抱き締めながらその額に唇を押し当てる――
どこもかしこも愛しいという気持ちを抑え切れずに方々に口付ける。しばしの抱擁の後、どちらからともなく互いを見つめ合い――まるで引き寄せられるように唇と唇を重ね合った。
ほんの僅かに軽く触れるだけのキスだった。
「冰――あんま俺を甘やかすな……。じゃねえと俺……」
いい気になっちまう――
自分の犯した罪も反省も後悔も、そして自分に課した戒めも――すべて分かっているのに幸せを望みたくなってしまう。目の前にある愛しさに全力で向き合いたくなってしまう。
額と額をピッタリとくっつけ合ったまま、氷川は言った。
「冰――、俺、努力するよ。お前の傍にいても恥ずかしくないような……お前にふさわしい奴になれるよう努力する。これからはもうくだらねえ喧嘩はしねえようにする。一之宮にしたような……人の尊厳を踏みにじるようなこともぜってえしねえ……!」
「……白夜」
「お前だけだって……誓うよ。俺はお前が……」
好きだ――
その言葉に代えて、氷川は冰に口付けた。今度は軽く触れ合うだけの飯事のような口付けではなく――唇を押し開いて舌先で歯列を撫で、唇全体で包み込み吸い上げるような濃く深いキスだ。

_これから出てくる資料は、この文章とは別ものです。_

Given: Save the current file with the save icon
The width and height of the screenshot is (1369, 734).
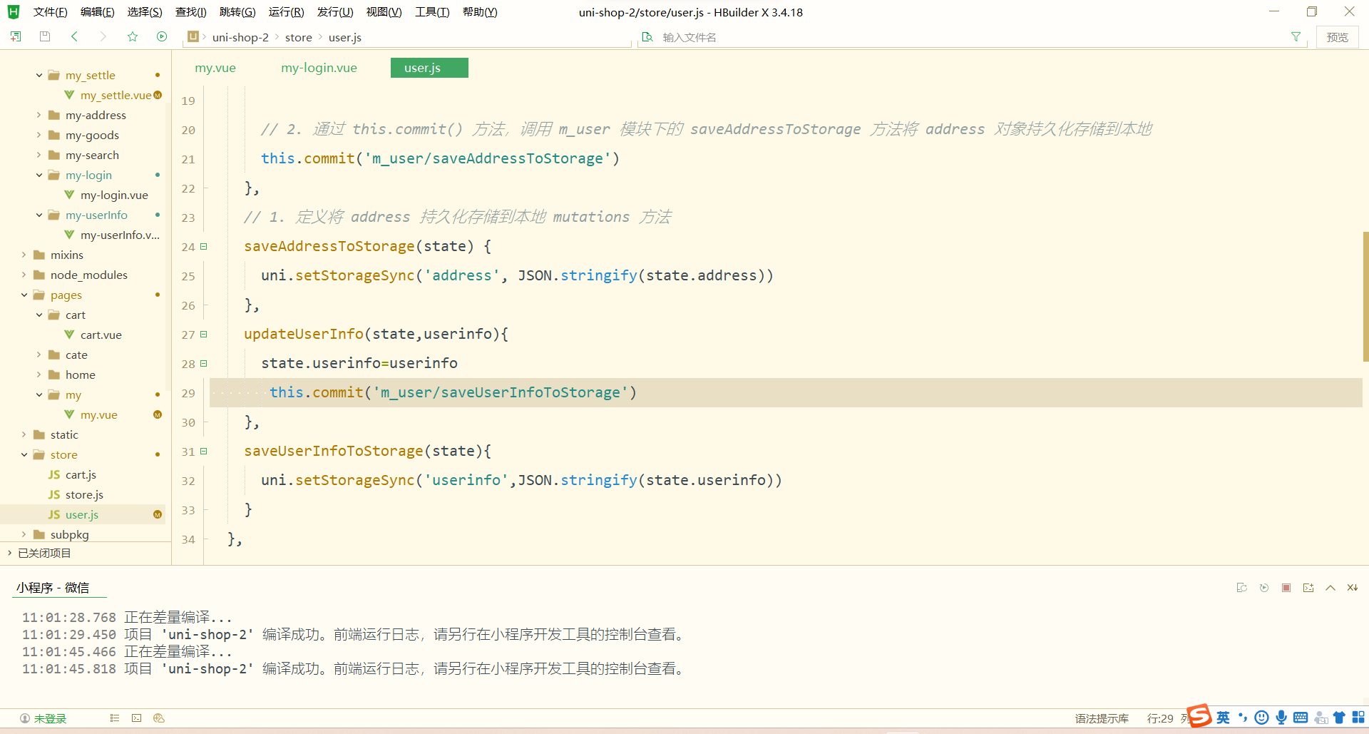Looking at the screenshot, I should click(x=44, y=36).
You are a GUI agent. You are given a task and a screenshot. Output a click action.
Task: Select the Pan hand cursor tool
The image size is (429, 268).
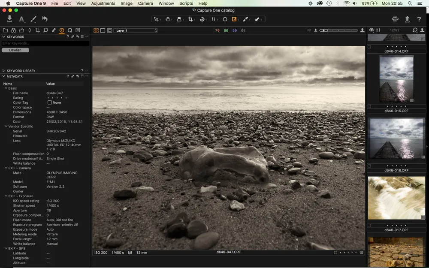click(168, 19)
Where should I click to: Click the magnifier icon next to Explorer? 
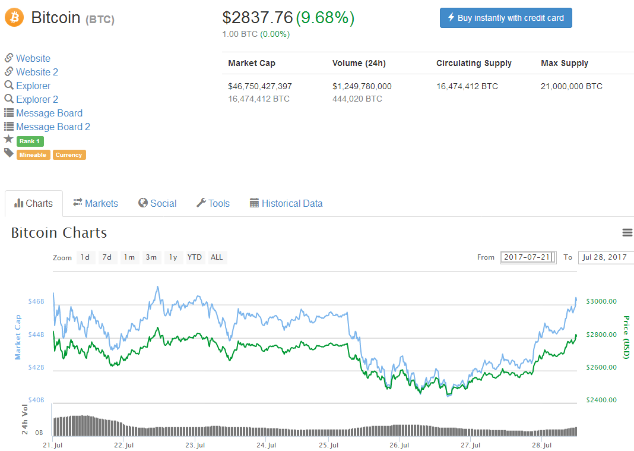pos(9,85)
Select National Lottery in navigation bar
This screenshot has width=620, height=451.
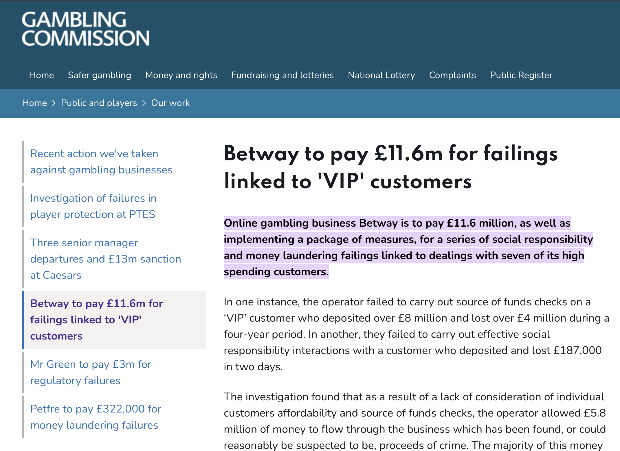coord(381,75)
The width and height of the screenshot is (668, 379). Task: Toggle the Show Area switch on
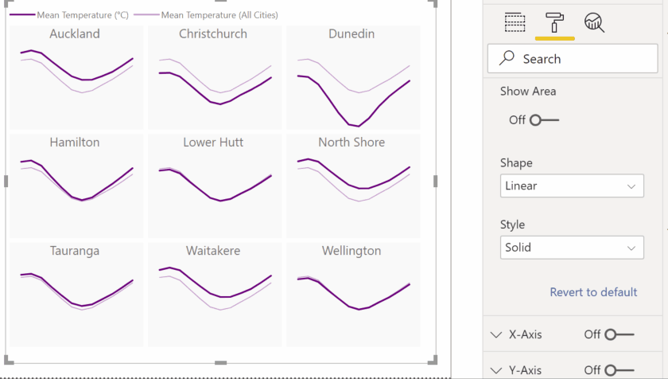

冰はぎこちないながらも必死になってそれを受け止めようと頬を染める。氷川は貪る如くその初々しい動きを追い、求め、包み込み――愛しい気持ちを洗いざらいさらけ出すように激しく激しく口付けた。
夢中で求め合う互いの心臓はこれ以上ない程に早く激しく脈を打ち、抱き合った胸板と胸板を通してはちきれんばかりの互いの高揚を伝え合い――
「冰……、俺こんなん初めてだ……何か、余裕……全然ねえし……」
(すっげドキドキしてカッコ悪りィけど……。めちゃめちゃ感じてる……。背筋も、胸も……身体中がゾクゾクして……どうにかなっちまいそうだ……!)
それは氷川にとって初めて体験する感覚だった。今まで遊びで付き合った女たちとの行為でも、感じたことのなかったこの感覚――
これが心を伴わない身体だけの繋がりなどではなく、心底愛し求める相手とだけ得られる幸せの感覚なのだということを、身をもって痛感した瞬間だった。